Memory blesses and curses …
for a while, and then it fades away,
unless it is anchored in fear,
colored by infatuation, twisted.
Innocent, sweet memory stays only
as knowing what you love, so you
could recognize it next time you
meet it, no matter what cloak
it wears, what flesh, what tears.
Longing for love, when you know it,
is like hunger and thirst, like
every single instinct there is,
natural, powerful. Do you know it?
Do I know it?

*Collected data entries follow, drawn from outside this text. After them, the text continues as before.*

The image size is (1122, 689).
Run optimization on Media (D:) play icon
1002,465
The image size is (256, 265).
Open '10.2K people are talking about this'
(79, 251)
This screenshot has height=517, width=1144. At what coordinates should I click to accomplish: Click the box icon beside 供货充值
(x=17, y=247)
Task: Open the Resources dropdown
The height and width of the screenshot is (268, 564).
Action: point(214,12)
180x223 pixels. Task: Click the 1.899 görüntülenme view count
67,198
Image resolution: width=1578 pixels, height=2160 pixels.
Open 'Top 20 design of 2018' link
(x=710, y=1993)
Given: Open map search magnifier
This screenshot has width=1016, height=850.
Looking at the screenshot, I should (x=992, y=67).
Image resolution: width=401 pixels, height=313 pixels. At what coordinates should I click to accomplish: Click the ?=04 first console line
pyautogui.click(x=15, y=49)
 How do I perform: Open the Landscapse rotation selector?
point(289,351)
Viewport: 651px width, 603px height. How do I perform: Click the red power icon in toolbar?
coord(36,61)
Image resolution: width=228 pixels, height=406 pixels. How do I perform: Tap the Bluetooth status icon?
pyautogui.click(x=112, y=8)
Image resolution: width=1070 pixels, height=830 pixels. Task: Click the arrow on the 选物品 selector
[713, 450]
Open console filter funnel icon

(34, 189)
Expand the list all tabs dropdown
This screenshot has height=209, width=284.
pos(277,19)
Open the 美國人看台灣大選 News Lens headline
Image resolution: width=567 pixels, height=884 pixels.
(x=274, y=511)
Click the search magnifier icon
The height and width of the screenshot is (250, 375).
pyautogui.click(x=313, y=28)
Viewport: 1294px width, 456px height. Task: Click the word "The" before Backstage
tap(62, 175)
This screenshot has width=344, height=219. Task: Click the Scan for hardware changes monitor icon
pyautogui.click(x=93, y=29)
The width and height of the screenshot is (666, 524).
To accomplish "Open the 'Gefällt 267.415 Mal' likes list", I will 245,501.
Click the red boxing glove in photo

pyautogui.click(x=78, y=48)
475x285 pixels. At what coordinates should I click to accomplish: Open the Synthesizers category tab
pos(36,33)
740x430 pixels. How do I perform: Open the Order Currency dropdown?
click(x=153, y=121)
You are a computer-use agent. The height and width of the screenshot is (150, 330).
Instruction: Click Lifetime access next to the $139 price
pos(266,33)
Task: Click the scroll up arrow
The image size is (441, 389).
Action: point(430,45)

I know love.
That I know without trying to know.
I remember you, as I remember
a creamy, silky, saffron cake, juicy,
succulent, tastier than life. I long
to nibble on your thighs, to suck on
your toes and to walk my tongue
from your neck to your knees…
and back… and back… and back.
I only got to taste the crust,
while wishing to enter deep
into the cake that is you,
reveal the layers, hidden and shy.
You need to be revealed just as much
as I am driven to reveal you.
When you open up to be
tasted, that’s heaven for both.
That’s the source of life as it is.
The man must surrender his craving,
he must be a man to serve her
by tasting her fully and sincerely
seeking her pinnacle of delight, not his own.
That’s divine revelation, that’s
the portal to bliss — to real touch.
But only if his hands are gentle,
trustworthy, only if she can be
certain his intentions are pure.
You are seen, love,
know that you are seen,
and loved for both what you are,
and what you are bound to become.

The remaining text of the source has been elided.